SOURCE / ECONOMY
US entertainment companies with investment in China see shares rise after investment cap for foreign investors is relaxed
Published: Jun 01, 2021 11:56 PM
Performers greet tourists at the entrance of the Shanghai Disneyland theme park in east China's Shanghai, May 11, 2020. (Xinhua/Ren Long)

Performers greet tourists at the entrance of the Shanghai Disneyland theme park in east China's Shanghai, May 11, 2020. Photo: Xinhua


Major US entertainment companies that have invested in China's vast entertainment market saw their shares rise in earlier market trading on Tuesday after China's Ministry of Culture and Tourism (MCT) relaxed ownership limits to allow 100 percent foreign ownership of Chinese entertainment venues. 

Shares of Walt Disney Company, which runs a theme park in Shanghai, rose 1.14 percent at the market's opening on Tuesday to $180.8 per share. 

Comcast Corporation, which owns the Universal Studios theme park in the Chinese capital, saw its shares rise by 0.1 percent to $57.39.

Shares of AMC Entertainment Holdings Inc, the movie theater chain, jumped 15% on Tuesday.

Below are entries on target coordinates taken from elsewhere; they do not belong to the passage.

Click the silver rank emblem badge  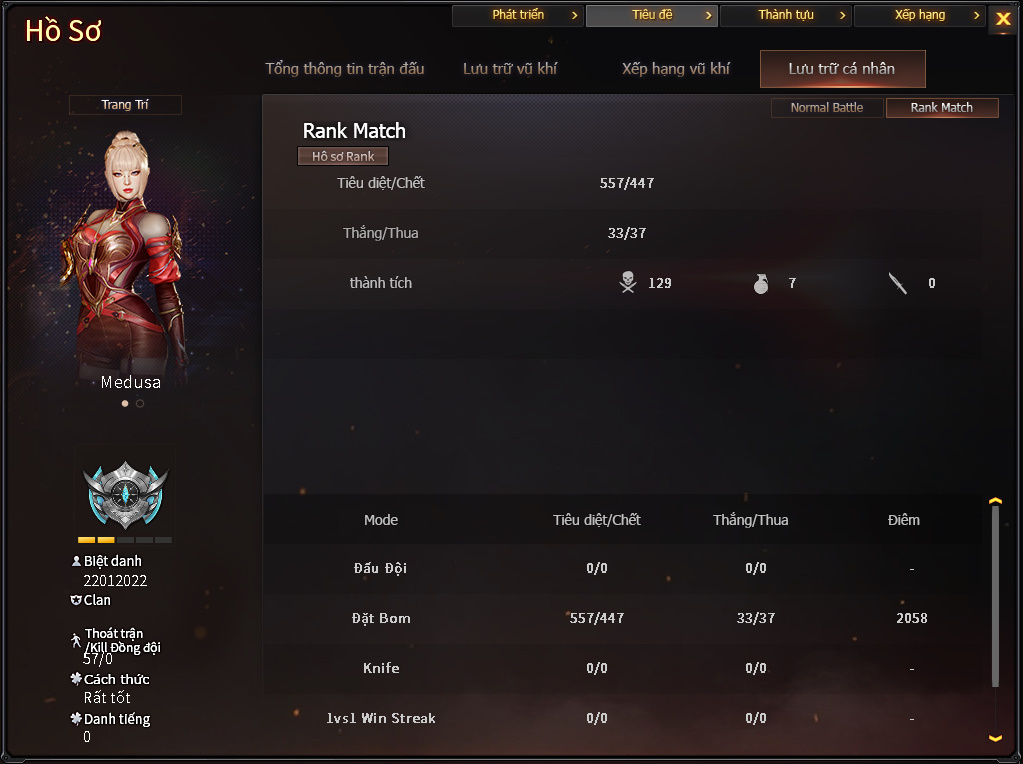(x=125, y=495)
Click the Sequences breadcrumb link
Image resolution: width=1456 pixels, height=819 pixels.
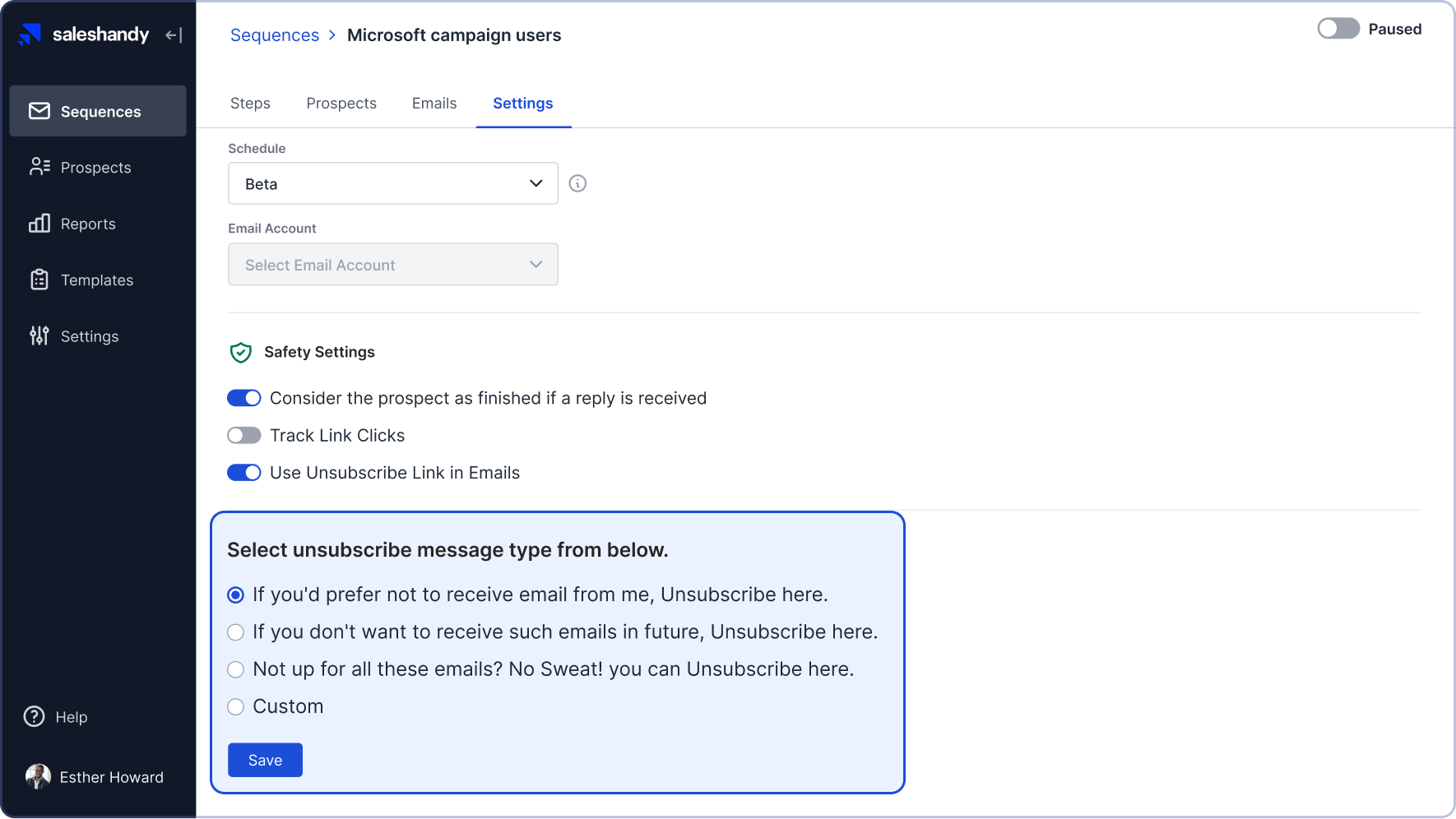point(275,35)
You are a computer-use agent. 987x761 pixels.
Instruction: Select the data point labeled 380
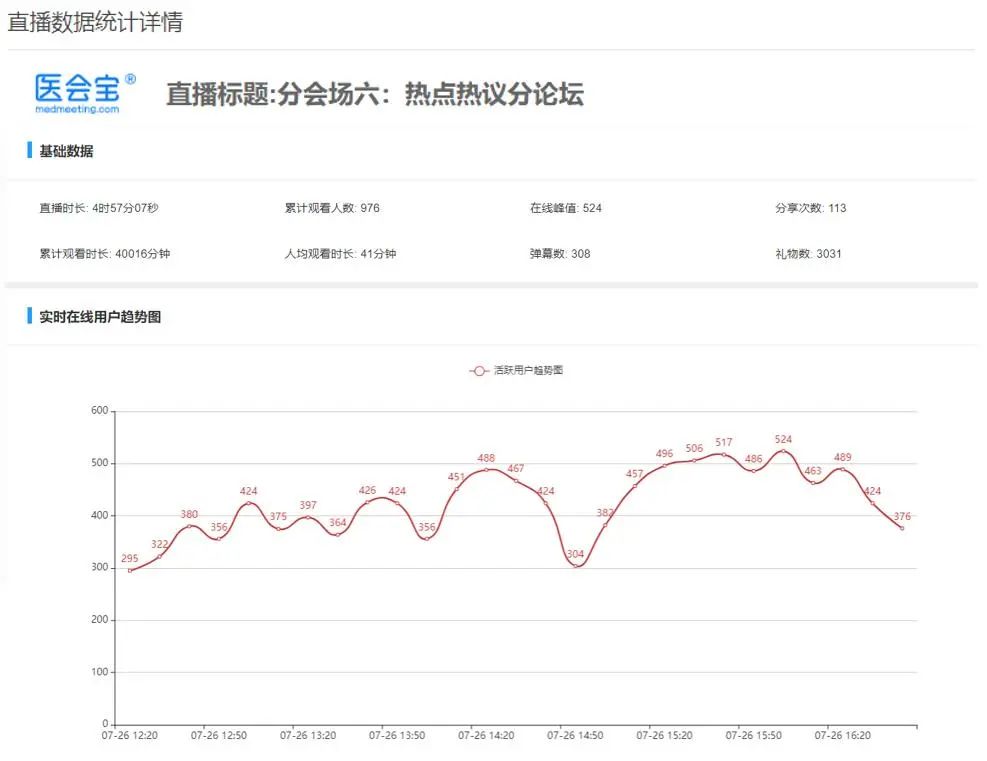(189, 526)
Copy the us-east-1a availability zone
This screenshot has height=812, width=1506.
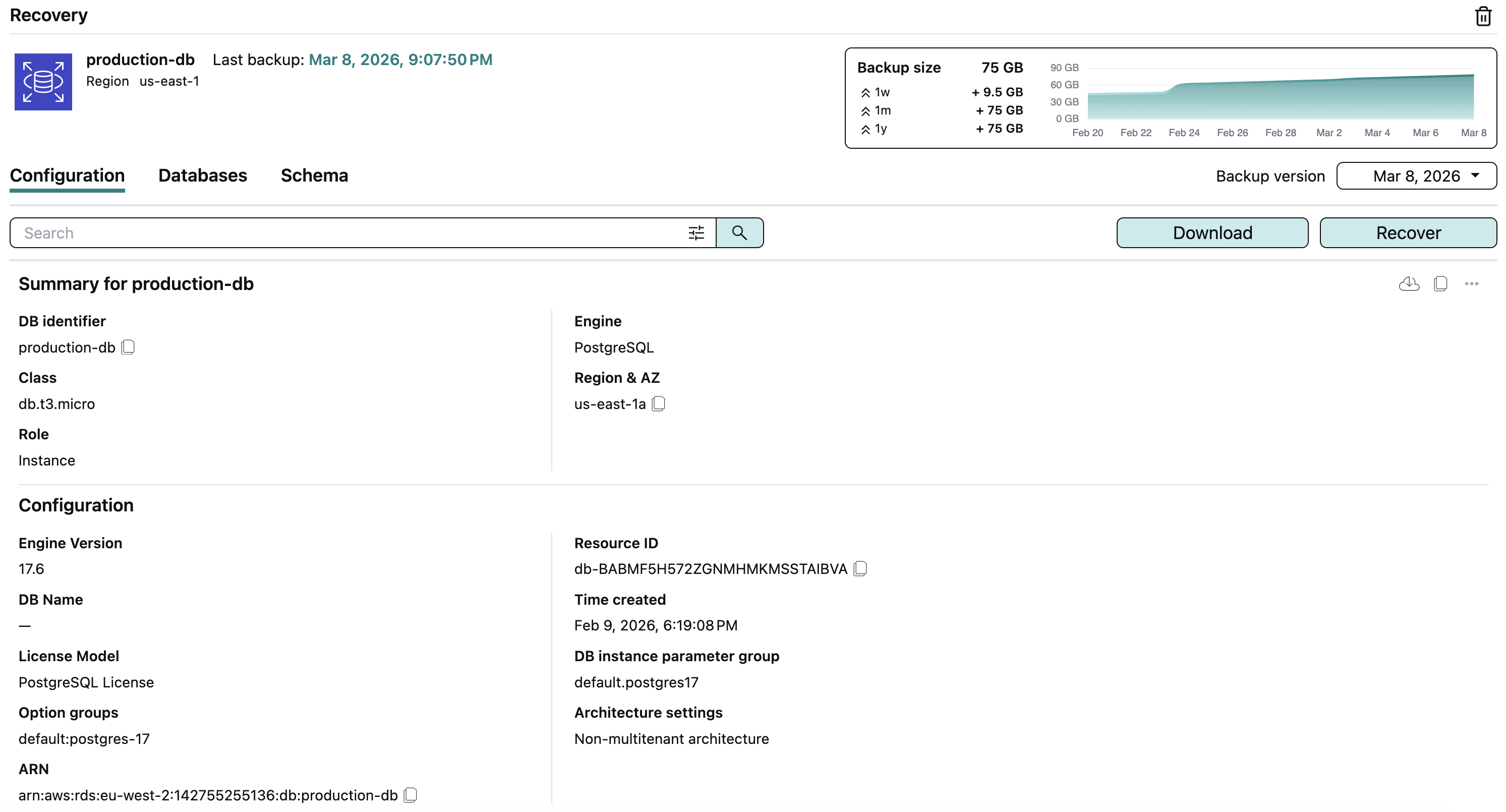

This rise in stock prices comes after China's Dalian Wanda Group sold most of its AMC shares.

On Monday, the MCT announced in a circular about regulatory changes on entertainment venues, that China will give foreign investors more room for investment by removing a previously required cap in ownership, in accordance with the nation's broader move to cut red tape. 

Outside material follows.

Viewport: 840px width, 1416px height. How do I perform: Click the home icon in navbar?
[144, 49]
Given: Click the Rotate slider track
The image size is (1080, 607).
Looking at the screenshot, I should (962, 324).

In a supplementary document posted together with the announcement, the MCT stated that under the new regulation foreign investors will have total ownership of new entertainment venues. 

Foreign investors need to submit their application for approval to the culture and tourism authorities at the provincial level with the same requirements and procedures as for Chinese investors. 

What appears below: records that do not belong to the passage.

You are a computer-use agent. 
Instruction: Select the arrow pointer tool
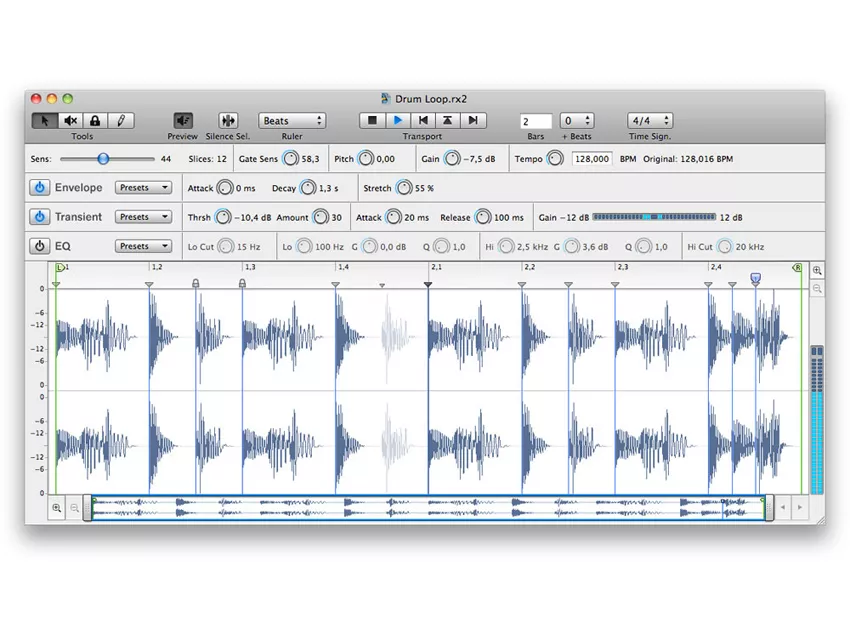coord(45,121)
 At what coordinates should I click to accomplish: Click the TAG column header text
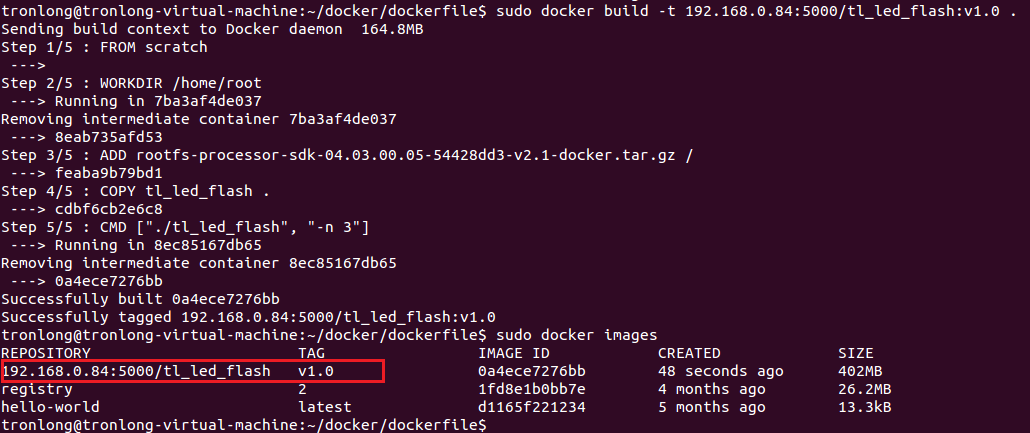point(311,353)
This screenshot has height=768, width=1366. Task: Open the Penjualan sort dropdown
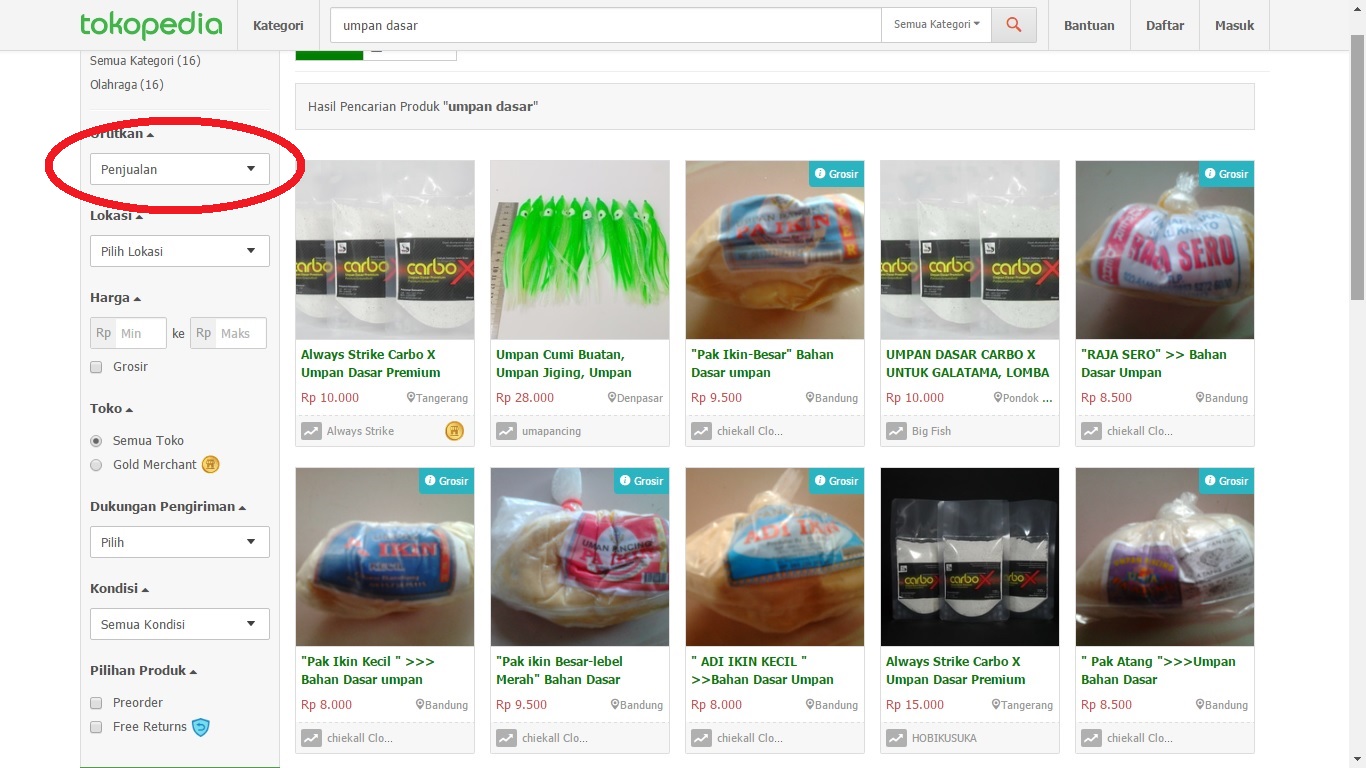(180, 169)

However, the MTC noted that relevant requirements and procedures still need to be clarified further.

The entertainment industry in China is offering exciting and promising opportunities for investment fueled by China's growing middle class consumers. 

Broader entertainment services that include cinemas, Karaoke bars, television, literature, art, fashion, internet and gaming are performing at a much faster rate than the overall economy. The sector currently represents at least 5 percent of China's total GDP, according to a research report by Maxxelli Consulting.